Despite these percentages indicating that middle adults are sexually active, age-related physical changes can affect sexual functioning. For women, decreased sexual desire and pain during vaginal intercourse because of menopausal changes have been identified (Schick et al., 2010). A woman may also notice less vaginal lubrication during arousal which can affect overall pleasure (Carroll, 2016). Men may require more direct stimulation for an erection and the erection may be delayed or less firm (Carroll, 2016). As previously discussed men may experience erectile dysfunction or experience a medical conditions (such as diabetes or heart disease) that impact sexual functioning. Couples can continue to enjoy physical intimacy and may engage in more foreplay, oral sex, and other forms of sexual expression rather than focusing as much on sexual intercourse.

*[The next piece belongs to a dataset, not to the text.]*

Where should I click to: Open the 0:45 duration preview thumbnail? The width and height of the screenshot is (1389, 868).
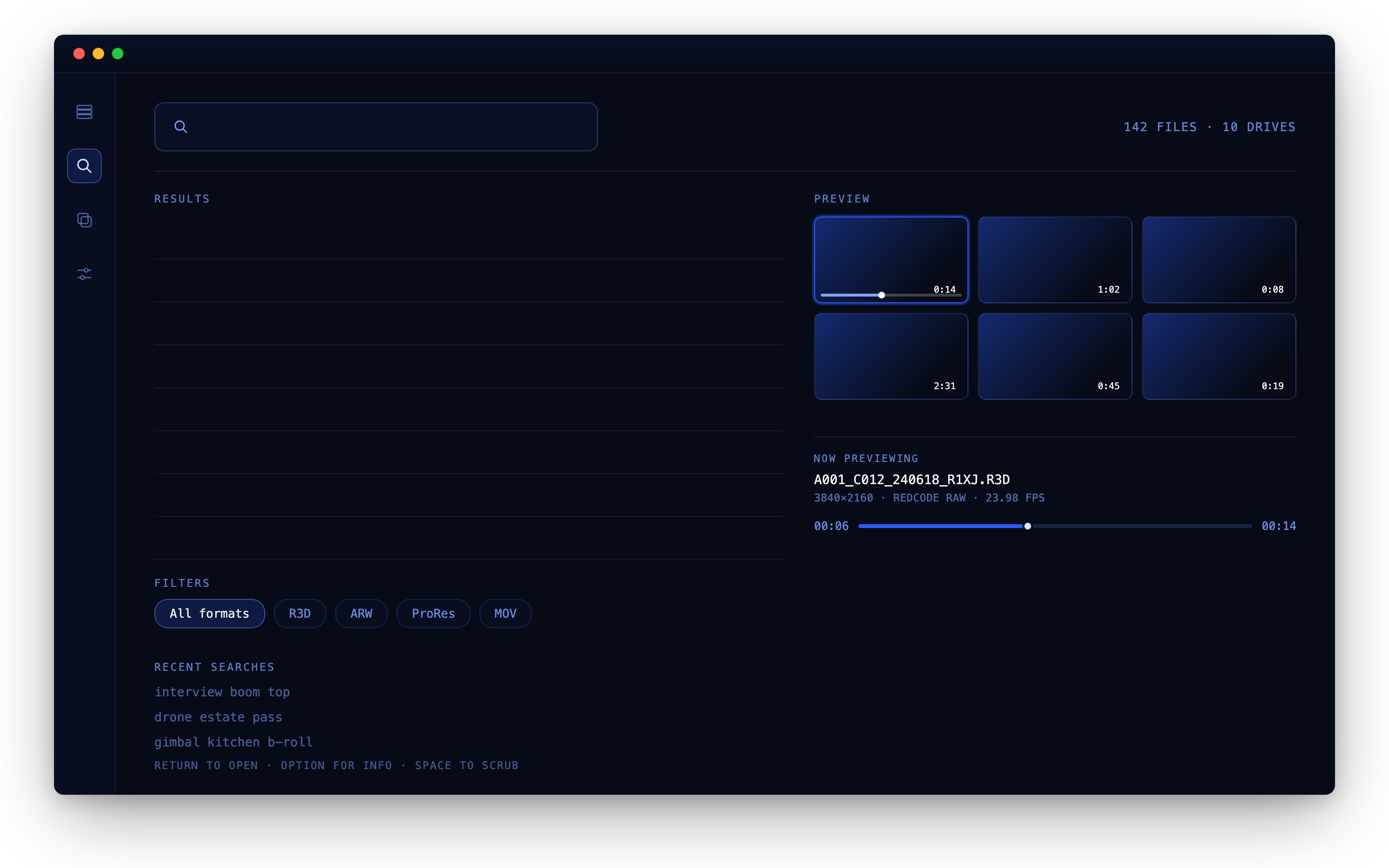tap(1054, 356)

Risk of pregnancy continues until a woman has been without menstruation for at least 12 months, however, and couples should continue to use contraception. People continue to be at risk of contracting sexually transmitted infections, such as genital herpes, chlamydia, and genital warts. In 2014, 16.7% of the country’s new HIV diagnoses (7,391 of 44,071) were among people 50 and older, according to the Centers for Disease Control and Prevention (2014e). This was an increase from 15.4% in 2005. Practicing safe sex is important at any age, but unfortunately adults over the age of 40 have the lowest rates of condom use (Center for Sexual Health Promotion, 2010). This low rate of condom use suggests the need to enhance education efforts for older individuals regarding STI risks and prevention. Hopefully, when partners understand how aging affects sexual expression, they will be less likely to misinterpret these changes as a lack of sexual interest or displeasure in the partner and more able to continue to have satisfying and safe sexual relationships.